EXERCISE AIM: Write out every line below that contains "agent".

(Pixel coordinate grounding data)

▼

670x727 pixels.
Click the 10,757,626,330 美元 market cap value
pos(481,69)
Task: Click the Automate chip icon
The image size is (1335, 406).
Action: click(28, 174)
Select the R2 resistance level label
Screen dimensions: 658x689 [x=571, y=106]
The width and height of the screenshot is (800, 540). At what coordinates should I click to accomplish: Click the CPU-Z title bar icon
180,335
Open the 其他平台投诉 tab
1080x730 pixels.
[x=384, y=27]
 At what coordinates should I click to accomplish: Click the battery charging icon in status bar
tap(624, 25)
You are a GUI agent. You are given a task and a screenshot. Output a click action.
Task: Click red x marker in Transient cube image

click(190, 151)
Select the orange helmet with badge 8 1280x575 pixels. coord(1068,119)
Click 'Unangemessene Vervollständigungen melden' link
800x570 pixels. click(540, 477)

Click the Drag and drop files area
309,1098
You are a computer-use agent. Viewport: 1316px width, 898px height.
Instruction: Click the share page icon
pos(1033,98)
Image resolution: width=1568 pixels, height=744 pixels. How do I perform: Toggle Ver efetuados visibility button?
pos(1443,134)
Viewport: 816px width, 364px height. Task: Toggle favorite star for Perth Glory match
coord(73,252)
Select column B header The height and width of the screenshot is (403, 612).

▲

PROBLEM SOLUTION:
You are a GUI agent. You are given a task and a screenshot. Output a click action.
You are a computer-use agent. Viewport: 1316px width, 898px height.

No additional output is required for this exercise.